Глава IV. Трагедия «Хованщины»

Где путь к избавлению от рабства, нищеты, лихоимства, боярского произвола? Старое переворотилось, новое только-только вызревает, черты его еще неясны, непостижны, а горе народное неизбывно. В этот острый, переломный период невозможно разобраться в разноречивых явлениях и событиях государственной смуты, распознать их скрытые причины и последствия. И народ в поисках правды легко поддается стихийным порывам. Волнуется крестьянский люд, бушуют недовольные стрельцы, растет движение раскольников. Под стягами «исконной мужицкой веры» собираются толпы темных, измученных рабством и горем людей, готовых собственною смертью одолеть «зла стремнины вражьи». И к ним обращал свой пытливый взор Мусоргский.

Он чувствовал и понимал, что за религиозными мотивами раскольничьего движения кроется неосознанная сила социального протеста обманутых масс, сила, еще скованная неведением, темнотой, суеверным фанатизмом, и все же грозная мрачной неустрашимостью: «Сгорим, но не сдадимся!». Одержимые ложной идеей спасенья в «божецкой жизни», ослепленные преданностью догматам старой, дедовской веры, раскольники трагически гибнут вместе со своим пастырем Досифеем в бессмысленном «подвиге самосожжения». Но не гибнет сила народного протеста — наступит время, она поднимется вновь и вновь, развернется в пугачевщине. Не скорбный Досифей, отрекшийся от мира князь Мышецкий, а вольный казак, атаман-раскольник Емельян Пугач поведет массы обездоленных крестьян и батраков на открытую борьбу с помещиками и вотчинниками.

Вот историческая перспектива, освещающая внутренний смысл раскольничьей трагедии в «Хованщине». Как и многие передовые люди своего времени, Мусоргский видел за религиозным облачением раскола движение масс против феодального гнета, благолепно освящаемого официальной церковью, и в этом движении — зародыш и предвестие грядущих восстаний. И, быть может, его воображению чудились уже образы будущей «Пугачевщины», когда он работал над народными сценами «Хованщины». В музыке народных сцен, составляющих основу драматургии всего произведения, воплотилось то, что влекло и Бакунина: Русь бунтовская, Стеньки-Разиновская, Пугачевская, раскольничья...
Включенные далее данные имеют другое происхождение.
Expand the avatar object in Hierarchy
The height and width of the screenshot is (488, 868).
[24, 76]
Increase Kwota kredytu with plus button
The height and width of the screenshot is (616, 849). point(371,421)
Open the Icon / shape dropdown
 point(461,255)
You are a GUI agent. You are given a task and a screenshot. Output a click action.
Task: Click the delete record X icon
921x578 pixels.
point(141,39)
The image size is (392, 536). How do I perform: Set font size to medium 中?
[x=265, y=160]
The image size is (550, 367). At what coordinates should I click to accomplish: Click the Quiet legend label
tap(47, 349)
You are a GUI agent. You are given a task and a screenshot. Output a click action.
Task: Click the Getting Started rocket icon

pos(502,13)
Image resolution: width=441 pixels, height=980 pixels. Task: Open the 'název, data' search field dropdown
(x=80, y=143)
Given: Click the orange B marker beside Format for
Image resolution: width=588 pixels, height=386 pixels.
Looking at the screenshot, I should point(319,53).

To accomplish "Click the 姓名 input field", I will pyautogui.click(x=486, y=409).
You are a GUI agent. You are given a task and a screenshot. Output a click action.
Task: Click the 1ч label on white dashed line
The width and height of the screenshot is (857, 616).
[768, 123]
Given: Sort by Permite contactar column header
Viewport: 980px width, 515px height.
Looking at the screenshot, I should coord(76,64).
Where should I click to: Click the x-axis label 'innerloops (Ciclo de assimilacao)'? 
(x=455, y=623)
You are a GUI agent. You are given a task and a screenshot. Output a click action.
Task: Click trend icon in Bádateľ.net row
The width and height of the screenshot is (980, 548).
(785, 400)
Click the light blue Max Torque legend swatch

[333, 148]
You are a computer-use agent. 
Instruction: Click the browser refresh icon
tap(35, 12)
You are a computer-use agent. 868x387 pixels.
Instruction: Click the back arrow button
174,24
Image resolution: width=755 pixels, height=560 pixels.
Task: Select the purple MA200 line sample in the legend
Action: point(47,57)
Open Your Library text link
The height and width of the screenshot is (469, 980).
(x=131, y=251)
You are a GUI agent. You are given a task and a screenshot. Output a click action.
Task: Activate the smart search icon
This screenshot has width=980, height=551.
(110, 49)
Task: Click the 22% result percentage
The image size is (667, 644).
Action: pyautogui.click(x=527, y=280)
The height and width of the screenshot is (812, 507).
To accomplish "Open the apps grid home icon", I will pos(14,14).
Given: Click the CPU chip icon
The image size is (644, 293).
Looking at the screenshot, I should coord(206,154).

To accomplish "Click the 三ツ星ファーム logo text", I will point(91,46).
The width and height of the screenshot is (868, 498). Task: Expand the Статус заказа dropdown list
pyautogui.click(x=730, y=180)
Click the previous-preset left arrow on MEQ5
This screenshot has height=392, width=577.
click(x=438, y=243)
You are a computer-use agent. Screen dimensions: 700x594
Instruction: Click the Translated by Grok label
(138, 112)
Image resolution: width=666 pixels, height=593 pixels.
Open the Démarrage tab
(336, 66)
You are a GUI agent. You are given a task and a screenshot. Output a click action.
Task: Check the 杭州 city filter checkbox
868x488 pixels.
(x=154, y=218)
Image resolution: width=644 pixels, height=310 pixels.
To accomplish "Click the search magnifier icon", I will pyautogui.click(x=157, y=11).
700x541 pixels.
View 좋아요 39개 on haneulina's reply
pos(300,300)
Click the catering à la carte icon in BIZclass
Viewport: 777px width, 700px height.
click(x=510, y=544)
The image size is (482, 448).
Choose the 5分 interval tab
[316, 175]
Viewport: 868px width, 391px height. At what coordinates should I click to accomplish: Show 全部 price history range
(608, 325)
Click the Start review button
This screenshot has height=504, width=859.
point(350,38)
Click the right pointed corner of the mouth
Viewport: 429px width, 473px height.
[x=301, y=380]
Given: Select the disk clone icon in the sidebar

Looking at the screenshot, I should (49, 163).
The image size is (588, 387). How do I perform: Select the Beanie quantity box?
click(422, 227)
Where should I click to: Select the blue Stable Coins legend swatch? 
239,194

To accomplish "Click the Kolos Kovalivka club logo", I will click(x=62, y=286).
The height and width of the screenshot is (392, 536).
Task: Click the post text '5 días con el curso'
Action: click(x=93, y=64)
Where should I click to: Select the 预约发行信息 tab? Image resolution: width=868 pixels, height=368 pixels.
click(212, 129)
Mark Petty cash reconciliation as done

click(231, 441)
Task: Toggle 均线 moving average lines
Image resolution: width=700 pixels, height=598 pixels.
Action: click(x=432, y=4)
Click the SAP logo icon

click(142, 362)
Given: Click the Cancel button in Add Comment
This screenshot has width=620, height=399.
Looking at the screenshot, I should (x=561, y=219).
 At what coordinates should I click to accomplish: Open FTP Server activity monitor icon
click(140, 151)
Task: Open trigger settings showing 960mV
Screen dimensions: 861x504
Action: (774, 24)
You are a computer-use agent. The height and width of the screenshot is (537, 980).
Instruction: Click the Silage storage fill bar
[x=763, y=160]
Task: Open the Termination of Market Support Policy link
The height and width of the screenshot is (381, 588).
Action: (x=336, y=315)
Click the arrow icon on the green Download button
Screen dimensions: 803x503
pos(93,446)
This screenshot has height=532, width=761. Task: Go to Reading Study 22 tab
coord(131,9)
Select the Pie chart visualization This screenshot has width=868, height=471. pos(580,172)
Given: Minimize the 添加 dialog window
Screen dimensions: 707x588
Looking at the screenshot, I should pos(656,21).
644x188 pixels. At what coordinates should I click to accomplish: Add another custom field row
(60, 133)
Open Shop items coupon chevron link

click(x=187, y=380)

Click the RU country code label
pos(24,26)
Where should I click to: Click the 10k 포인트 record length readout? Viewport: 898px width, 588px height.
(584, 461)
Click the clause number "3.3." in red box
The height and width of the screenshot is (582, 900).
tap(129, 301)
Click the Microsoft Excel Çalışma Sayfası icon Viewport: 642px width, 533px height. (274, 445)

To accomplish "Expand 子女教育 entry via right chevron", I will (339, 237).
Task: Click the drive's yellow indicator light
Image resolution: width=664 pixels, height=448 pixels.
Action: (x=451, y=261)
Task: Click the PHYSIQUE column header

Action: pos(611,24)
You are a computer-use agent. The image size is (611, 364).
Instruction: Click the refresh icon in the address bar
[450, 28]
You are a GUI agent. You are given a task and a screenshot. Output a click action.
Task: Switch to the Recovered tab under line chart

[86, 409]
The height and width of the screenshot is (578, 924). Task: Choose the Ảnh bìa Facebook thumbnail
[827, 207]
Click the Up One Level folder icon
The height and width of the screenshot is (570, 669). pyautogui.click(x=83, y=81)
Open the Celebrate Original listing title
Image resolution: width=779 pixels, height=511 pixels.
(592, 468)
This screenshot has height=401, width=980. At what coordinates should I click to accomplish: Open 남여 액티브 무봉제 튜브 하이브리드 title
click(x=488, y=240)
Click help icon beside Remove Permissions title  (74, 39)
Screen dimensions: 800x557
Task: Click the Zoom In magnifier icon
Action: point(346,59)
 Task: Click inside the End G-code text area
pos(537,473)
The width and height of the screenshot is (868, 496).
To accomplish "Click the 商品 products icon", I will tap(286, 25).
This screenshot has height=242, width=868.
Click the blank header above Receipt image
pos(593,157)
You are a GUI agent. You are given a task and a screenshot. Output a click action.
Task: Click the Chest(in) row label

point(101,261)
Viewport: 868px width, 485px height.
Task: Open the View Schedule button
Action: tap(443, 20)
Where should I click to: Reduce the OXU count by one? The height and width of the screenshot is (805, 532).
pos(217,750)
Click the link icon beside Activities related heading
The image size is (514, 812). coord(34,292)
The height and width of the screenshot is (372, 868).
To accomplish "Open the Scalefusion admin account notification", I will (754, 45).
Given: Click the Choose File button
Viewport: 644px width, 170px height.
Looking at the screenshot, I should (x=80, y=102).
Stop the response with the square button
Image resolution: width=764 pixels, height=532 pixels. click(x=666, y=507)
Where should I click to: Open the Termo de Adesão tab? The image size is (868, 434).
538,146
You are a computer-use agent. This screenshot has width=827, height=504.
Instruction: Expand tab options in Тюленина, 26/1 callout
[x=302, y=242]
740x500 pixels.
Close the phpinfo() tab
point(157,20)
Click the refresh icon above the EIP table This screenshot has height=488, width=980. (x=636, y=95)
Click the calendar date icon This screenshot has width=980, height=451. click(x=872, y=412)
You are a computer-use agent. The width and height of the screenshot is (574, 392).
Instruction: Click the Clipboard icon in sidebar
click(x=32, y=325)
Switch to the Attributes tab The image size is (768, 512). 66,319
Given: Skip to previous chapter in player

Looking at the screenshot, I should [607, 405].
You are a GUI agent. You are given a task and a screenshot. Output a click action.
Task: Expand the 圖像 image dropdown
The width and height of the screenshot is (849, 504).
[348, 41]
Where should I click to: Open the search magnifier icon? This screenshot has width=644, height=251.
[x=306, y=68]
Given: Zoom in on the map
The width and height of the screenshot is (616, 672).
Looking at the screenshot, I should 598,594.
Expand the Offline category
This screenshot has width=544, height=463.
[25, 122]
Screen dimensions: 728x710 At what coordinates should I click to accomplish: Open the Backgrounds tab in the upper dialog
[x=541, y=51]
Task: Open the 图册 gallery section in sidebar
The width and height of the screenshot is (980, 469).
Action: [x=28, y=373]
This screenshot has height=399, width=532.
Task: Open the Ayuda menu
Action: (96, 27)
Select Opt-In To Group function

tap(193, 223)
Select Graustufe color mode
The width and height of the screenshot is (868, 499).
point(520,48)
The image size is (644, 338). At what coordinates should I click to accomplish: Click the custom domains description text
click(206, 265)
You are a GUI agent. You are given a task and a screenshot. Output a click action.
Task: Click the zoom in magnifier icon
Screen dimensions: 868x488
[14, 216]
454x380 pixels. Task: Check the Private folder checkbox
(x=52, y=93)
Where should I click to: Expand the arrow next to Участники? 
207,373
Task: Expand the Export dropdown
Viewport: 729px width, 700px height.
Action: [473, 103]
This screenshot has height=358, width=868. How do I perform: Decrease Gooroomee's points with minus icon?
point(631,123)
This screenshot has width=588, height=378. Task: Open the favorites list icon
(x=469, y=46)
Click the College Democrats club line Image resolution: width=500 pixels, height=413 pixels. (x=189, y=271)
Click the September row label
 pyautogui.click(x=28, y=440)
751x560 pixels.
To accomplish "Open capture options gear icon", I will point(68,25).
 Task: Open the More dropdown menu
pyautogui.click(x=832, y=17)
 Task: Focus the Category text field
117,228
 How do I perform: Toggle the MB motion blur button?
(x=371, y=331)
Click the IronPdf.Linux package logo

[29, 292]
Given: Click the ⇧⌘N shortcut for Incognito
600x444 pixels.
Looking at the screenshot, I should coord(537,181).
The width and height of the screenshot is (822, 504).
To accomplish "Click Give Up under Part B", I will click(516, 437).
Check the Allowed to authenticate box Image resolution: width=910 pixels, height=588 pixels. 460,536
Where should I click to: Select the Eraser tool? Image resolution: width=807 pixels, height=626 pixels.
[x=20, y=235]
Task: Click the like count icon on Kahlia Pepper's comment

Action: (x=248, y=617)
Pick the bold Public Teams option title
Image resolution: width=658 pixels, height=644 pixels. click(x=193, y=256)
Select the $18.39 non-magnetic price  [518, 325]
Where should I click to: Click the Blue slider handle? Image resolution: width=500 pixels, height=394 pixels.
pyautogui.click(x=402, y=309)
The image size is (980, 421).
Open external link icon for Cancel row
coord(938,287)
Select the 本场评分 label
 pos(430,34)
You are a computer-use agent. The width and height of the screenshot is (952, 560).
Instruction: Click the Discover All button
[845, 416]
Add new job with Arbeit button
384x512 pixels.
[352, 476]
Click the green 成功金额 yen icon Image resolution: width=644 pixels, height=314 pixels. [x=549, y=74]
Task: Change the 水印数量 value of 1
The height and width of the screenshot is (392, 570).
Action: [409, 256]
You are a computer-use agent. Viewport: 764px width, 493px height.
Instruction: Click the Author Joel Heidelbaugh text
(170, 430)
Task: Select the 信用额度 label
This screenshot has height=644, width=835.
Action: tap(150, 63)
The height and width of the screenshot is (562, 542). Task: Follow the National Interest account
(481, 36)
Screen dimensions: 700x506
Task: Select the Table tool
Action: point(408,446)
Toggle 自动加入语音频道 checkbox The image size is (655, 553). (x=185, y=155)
Мусоргский недосягаемо велик в изображении взволновавшейся народной стихии (вспомним Сцену под Кромами). Могучей кистью рисует он и в «Хованщине» возмущение крестьянской толпы, разрушающей будку лихоимца-подьячего, буйный разгул «стрелецкого самовластья», трагический пафос одержимости и обреченности «по-юродивому» протестующего движения раскольников. Мусоргский недосягаемо велик и в психологически чутком понимании внутренней, душевной жизни народа. Поразительный дар проникания в заповедные глубины человека и человеческих масс одухотворяет музыку «Хованщины». Он не идеализирует, не приукрашивает, не приподымает народ на «оперные котурны». Но, правдиво показывая и сильные и слабые его стороны, умеет раскрыть— в противоборстве страстей и влечений, порой бессознательных,— нравственную чистоту его облика, мужество характера, стойкого в самых тяжелых испытаниях, доверчивость сердца, так часто обманутую и все же неистребимую, ибо эта доверчивость — не от наивности, а от жадной веры в справедливость и готовности бороться за нее.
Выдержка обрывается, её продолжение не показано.